Kuro AI

Kuro AI is Whistle’s built-in content moderation engine. It analyzes submitted text against your project’s configured report categories and provides risk scoring, severity assessment, and automated report creation.

Kuro AI is available on the Pro and Enterprise plans. See kansato.com/pricing for details.

Features

Content flag detection — Score text before publish or on a schedule
Report enrichment — Classify and prioritize ingested reports
External link scanning — Follow URLs found in text when enabled
Configurable thresholds — Tune when auto-reports are created

How it works

Kuro AI classifies text against your report categories:

Your server calls the analysis endpoint with the content snippet.
The model returns severity, confidence, reasoning, and category hits.
If confidence meets your threshold (and the content is not treated as safe), Whistle can open a report automatically.

Severity levels

Level	Description
`LOW`	No policy violation likely.
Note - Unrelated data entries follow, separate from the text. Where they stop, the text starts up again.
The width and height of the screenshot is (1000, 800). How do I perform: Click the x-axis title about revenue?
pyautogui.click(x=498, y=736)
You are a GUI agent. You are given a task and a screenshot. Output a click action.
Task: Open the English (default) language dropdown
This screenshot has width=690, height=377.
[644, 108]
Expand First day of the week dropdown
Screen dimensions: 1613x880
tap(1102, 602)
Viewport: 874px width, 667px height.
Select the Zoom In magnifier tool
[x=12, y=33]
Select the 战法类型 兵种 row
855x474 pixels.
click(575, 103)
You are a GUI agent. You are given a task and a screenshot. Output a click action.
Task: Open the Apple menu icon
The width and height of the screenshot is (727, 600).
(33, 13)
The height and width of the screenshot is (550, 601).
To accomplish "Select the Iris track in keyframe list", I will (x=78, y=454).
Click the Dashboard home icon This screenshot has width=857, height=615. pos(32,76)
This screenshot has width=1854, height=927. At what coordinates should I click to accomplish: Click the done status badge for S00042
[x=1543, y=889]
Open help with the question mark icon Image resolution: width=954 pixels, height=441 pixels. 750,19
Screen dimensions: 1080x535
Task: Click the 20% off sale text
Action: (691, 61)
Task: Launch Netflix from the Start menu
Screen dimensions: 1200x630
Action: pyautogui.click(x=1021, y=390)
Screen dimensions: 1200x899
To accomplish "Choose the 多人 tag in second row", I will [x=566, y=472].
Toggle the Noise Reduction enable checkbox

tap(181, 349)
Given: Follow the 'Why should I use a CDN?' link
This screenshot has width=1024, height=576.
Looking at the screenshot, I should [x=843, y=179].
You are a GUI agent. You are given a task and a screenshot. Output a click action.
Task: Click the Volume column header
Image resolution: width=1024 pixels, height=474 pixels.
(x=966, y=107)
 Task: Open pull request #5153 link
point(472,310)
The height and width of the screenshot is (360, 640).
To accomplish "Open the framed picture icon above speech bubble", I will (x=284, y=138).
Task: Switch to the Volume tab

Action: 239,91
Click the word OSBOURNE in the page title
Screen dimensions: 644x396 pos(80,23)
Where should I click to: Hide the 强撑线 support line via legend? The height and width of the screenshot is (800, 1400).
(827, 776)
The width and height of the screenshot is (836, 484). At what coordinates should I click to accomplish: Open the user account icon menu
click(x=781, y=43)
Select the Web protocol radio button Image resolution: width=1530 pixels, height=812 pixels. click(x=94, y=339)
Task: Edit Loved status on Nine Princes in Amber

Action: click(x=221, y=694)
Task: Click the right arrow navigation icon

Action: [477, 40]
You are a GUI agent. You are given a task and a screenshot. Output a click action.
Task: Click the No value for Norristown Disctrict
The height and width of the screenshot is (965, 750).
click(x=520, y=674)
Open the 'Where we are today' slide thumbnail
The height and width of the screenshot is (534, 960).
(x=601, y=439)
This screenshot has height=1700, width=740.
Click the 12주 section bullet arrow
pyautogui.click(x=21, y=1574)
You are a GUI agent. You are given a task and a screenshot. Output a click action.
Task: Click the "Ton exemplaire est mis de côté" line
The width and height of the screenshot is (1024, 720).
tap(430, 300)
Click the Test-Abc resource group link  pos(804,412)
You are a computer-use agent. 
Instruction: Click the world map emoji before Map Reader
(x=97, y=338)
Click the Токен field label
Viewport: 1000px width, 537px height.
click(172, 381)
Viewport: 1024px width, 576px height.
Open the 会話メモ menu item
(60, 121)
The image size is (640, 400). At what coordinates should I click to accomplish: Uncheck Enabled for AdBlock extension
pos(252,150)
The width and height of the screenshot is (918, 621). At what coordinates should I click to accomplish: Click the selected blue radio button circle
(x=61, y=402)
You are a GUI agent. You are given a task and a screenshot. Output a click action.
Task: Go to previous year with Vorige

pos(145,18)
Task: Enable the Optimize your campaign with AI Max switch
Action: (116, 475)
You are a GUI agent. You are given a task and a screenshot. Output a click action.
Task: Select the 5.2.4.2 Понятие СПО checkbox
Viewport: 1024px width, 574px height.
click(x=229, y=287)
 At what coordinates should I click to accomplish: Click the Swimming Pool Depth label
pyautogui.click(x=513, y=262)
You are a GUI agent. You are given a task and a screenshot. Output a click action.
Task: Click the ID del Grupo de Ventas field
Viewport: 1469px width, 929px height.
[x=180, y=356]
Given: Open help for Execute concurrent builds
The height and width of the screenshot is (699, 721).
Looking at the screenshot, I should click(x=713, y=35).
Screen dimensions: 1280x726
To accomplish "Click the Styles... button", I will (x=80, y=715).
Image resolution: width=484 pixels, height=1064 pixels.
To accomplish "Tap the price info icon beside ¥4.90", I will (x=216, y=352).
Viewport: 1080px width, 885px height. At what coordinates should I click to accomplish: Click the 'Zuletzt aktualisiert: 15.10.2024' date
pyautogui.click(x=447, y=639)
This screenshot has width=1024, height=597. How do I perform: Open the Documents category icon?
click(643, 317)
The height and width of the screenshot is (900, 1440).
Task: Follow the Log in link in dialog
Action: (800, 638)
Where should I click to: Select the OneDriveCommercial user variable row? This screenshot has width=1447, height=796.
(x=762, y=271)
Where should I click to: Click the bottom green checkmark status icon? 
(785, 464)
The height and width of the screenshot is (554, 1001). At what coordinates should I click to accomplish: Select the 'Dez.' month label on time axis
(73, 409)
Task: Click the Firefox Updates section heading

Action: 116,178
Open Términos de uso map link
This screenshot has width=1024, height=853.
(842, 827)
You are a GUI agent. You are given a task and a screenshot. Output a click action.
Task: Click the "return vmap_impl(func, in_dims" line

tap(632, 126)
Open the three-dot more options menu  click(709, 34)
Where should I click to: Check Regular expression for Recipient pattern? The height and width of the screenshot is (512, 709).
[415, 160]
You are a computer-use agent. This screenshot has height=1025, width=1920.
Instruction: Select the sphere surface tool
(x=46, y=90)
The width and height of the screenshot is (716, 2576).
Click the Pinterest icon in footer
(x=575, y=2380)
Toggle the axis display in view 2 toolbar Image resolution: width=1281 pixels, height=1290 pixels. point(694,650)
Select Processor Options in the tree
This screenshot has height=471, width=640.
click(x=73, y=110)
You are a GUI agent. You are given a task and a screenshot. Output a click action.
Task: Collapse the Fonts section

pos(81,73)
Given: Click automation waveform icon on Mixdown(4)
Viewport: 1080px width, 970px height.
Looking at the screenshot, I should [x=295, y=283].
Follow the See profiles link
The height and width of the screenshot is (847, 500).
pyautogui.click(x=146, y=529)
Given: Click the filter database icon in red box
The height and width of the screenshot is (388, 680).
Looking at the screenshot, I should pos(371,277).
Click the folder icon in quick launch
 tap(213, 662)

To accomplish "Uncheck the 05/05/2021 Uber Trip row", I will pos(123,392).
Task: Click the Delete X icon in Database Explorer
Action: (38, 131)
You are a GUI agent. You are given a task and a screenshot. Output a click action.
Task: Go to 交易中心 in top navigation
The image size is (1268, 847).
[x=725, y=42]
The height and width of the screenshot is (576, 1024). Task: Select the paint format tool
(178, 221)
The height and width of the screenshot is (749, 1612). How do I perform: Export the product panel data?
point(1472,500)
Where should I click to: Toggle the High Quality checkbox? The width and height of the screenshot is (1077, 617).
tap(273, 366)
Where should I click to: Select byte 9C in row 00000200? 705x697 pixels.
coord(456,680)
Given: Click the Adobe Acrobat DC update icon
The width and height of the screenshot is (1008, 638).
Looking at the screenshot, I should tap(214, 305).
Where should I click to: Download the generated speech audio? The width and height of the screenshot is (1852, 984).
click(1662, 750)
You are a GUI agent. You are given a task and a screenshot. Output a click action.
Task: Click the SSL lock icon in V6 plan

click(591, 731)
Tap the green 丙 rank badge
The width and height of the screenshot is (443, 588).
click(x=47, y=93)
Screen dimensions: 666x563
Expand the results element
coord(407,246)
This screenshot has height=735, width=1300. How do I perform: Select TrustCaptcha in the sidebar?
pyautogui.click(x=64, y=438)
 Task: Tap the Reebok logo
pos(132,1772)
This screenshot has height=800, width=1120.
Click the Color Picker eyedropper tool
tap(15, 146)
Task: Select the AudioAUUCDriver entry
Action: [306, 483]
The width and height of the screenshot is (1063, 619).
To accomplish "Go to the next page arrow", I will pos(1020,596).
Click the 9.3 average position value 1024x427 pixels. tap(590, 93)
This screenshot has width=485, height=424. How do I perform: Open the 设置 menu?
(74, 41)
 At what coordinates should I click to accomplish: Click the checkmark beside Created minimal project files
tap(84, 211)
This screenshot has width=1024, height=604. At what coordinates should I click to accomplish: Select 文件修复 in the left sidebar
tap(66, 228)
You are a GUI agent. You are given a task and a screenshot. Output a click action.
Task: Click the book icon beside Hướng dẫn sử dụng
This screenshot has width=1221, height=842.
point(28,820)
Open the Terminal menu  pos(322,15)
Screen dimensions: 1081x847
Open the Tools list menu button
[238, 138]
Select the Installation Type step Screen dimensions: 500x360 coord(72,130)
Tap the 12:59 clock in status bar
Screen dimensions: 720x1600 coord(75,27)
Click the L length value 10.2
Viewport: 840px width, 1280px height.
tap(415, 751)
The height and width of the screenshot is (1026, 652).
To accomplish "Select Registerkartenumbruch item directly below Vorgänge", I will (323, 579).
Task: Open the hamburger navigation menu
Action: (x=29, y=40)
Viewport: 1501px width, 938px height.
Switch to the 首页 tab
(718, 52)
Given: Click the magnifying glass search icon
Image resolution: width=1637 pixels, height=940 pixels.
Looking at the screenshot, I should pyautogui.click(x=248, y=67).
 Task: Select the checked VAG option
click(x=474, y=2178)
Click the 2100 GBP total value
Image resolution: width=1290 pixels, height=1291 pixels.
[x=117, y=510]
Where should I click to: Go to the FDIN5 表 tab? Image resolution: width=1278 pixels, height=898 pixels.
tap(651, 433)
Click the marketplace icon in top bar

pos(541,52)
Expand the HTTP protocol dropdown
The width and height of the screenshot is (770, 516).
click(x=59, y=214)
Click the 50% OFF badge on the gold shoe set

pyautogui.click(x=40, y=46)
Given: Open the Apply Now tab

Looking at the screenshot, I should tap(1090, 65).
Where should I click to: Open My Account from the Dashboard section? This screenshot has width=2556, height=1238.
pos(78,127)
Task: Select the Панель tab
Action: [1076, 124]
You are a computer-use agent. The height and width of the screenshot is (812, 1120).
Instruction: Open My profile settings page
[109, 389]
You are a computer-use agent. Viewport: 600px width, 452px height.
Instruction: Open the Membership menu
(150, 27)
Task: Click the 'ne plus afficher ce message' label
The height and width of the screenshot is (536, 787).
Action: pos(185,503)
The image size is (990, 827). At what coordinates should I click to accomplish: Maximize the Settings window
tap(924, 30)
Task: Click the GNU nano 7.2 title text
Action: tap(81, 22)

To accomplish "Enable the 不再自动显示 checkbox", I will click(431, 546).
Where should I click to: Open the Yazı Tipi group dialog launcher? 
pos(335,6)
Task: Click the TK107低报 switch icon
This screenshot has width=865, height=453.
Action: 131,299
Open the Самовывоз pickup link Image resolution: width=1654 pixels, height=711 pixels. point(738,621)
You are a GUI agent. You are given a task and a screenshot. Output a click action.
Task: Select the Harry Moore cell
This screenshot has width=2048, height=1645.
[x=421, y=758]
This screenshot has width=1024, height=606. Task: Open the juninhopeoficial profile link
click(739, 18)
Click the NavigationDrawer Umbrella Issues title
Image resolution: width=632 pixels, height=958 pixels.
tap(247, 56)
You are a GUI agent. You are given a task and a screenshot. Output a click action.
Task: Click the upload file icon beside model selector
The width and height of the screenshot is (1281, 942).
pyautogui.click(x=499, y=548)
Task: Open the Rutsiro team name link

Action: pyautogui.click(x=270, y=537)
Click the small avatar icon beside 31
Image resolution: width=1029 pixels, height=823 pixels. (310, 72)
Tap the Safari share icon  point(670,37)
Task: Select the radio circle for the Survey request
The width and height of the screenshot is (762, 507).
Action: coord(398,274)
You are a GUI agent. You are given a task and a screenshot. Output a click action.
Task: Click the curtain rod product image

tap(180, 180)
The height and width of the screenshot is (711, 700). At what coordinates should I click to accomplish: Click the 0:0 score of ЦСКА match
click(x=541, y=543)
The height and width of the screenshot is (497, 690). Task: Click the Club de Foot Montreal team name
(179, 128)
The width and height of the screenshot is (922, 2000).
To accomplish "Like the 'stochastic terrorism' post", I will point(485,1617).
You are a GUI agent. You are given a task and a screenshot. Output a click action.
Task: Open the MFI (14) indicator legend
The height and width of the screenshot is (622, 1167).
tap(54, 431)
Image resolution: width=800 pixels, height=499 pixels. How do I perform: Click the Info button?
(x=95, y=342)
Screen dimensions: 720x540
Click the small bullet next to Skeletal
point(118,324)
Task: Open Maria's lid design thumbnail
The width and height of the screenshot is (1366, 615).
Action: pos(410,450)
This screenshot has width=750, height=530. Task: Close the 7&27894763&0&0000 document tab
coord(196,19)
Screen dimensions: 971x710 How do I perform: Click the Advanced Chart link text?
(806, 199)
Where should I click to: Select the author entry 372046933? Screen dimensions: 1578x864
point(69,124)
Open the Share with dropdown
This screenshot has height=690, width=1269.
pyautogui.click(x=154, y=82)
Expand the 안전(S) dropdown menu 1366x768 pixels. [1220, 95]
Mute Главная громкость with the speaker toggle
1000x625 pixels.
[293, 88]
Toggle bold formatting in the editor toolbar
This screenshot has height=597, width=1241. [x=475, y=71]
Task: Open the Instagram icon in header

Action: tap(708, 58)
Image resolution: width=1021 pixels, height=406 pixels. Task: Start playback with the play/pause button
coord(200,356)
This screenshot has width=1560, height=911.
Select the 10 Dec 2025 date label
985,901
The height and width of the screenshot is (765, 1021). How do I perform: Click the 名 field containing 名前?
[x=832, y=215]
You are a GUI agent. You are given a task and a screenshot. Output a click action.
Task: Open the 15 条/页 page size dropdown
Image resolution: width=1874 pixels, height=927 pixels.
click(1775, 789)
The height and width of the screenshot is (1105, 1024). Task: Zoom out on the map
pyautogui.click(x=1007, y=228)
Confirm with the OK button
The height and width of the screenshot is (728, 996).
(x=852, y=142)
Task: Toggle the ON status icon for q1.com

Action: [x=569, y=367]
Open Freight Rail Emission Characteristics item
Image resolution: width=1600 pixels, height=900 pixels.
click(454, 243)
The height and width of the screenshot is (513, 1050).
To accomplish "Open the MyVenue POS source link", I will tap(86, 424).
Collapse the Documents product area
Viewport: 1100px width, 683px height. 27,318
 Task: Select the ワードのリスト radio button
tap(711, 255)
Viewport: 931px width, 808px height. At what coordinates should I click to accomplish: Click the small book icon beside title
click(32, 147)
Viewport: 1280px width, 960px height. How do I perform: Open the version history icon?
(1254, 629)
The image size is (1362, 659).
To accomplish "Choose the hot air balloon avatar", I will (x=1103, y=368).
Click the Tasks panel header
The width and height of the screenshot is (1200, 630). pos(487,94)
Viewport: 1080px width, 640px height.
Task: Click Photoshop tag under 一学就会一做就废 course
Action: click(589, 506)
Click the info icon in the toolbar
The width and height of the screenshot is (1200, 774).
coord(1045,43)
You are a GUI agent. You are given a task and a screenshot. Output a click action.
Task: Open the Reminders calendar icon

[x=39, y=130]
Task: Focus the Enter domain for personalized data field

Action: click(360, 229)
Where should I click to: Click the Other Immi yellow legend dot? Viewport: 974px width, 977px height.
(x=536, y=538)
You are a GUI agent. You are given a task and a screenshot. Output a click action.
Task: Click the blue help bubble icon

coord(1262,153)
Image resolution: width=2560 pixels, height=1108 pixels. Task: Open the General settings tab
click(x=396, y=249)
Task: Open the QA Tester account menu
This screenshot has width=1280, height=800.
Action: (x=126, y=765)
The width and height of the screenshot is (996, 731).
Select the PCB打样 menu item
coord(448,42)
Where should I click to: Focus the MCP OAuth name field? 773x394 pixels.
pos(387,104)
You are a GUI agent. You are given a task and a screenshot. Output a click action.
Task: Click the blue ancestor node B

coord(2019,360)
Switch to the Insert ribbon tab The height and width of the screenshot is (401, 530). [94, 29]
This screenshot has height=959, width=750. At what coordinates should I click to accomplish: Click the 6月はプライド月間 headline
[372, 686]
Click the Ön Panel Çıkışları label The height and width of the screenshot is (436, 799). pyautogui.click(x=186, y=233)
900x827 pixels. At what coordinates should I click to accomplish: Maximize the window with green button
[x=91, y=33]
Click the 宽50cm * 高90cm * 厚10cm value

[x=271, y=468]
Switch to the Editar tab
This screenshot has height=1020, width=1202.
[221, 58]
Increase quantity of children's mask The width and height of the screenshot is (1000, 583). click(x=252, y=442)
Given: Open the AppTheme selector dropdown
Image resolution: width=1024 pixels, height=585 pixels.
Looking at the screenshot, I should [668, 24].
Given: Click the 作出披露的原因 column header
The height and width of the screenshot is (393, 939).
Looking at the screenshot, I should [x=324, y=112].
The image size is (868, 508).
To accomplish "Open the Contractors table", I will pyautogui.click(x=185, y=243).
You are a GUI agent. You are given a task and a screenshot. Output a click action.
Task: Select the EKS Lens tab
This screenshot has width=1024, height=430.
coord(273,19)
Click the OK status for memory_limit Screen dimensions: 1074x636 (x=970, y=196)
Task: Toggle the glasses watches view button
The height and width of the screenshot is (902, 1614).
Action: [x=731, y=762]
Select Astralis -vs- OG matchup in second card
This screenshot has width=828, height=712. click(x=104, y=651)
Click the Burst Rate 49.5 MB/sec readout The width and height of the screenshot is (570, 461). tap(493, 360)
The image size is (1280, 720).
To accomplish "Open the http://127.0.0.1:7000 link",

Normal content.
`MEDIUM`	Potentially problematic. Borderline content requiring context.
`HIGH`	Likely policy violation. Clearly violates common trust & safety policies.
`CRITICAL`	Severe violation. Illegal content, immediate threats, or urgent action required.

Confidence score

0–100: model certainty for the returned severity/categories. Tune thresholds using false-positive rate in your environment.

Configuration

In Settings → Kuro AI:

Enable AI analysis — Turn the engine on for the project.
Confidence threshold — Minimum confidence (1–100%) to auto-create a report.
Scan external links — Fetch and analyze URLs discovered in text.
Report categories — Maintain labels and optional AI descriptions under Settings → Moderation → Report categories.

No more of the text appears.